The tau coefficients for the laboratory sample are much more tightly clustered at the high end of the scale than the AMT sample, which has a much heavier leftward tail. At a practical level, this means that it is much easier to identify outliers in the laboratory sample: the 3 participants with tau coefficients below 0 are obviously distinct from the primary mass of participants. Furthermore, their negative tau coefficients indicate that their rank order was nearly reverse from the sample rank order. The picture is less clear for the AMT sample. A large majority of the participants still have tau coefficients above .5, but there are many more participants with tau coefficients near or below 0, and there is a less clear separation between the primary mass of participants and the potential outliers. Adopting a cutoff criterion similar to the one for the laboratory sample (~.15) results in the elimination of 22 participants from the AMT sample and coincides with a minor mode in the tail of the distribution.

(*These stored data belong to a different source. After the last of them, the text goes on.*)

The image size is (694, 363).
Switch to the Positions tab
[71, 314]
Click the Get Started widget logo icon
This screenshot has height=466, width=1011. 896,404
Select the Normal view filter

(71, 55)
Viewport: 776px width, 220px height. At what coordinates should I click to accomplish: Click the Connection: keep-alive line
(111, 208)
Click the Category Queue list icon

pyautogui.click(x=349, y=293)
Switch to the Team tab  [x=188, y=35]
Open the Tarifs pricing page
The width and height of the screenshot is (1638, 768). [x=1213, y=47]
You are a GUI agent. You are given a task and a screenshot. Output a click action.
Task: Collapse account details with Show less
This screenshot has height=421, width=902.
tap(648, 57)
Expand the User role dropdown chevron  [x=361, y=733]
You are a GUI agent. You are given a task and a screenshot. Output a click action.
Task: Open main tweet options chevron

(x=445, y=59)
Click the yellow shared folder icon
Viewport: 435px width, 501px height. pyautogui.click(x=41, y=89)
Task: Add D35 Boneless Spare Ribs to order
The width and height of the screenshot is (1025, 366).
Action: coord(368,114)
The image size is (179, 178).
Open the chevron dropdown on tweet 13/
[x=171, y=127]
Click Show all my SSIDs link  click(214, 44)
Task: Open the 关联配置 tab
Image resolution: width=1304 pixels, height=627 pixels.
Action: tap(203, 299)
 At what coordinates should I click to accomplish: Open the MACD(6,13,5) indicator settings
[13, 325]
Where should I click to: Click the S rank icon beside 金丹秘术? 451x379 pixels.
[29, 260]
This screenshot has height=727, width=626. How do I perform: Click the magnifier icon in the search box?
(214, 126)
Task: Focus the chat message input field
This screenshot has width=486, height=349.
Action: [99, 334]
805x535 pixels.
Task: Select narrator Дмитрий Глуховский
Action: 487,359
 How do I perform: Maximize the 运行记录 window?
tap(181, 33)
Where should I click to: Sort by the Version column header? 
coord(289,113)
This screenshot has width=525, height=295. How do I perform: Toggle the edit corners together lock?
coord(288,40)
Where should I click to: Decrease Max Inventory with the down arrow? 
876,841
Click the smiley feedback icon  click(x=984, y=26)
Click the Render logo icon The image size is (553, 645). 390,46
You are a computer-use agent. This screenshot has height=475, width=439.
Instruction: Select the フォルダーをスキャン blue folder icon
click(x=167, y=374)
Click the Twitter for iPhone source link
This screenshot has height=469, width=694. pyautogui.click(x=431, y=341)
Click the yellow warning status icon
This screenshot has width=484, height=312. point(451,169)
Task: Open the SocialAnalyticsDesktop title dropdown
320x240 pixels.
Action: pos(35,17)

The fact that this criterion is difficult to establish without a comparison to the laboratory sample raises a potential problem for the use of this method of participant removal with AMT samples; however, for the purposes of this validation study, it provides us with a conservative estimate that is logically comparable to the laboratory sample.
In total, 25 out of 176 participants (14.2%) were excluded from the AMT sample for either self-identifying as nonnative (3) or providing results in which the rank order differed significantly from the sample rank order (22). Although the AMT rejection rate appears to compare unfavorably with the 3 rejections for the laboratory sample (1.7%), it should be noted that 14.2% is well within the range of rejection rates for other behavioral methodologies such as self-paced reading and lexical decision, and lower than the rejection rates for electrophysiological methodologies such as EEG and MEG. The minor increase in participant rejections in the AMT sample seems to be more than offset by the 90:1 time advantage. To adjust for this slightly higher rejection rate, syntacticians may want to consider adding 15% to the target sample size (e.g., 35 instead of 30). The statistical analyses presented in the following sections were performed on the remaining 173 participants in the laboratory sample and the remaining 151 participants in the AMT sample.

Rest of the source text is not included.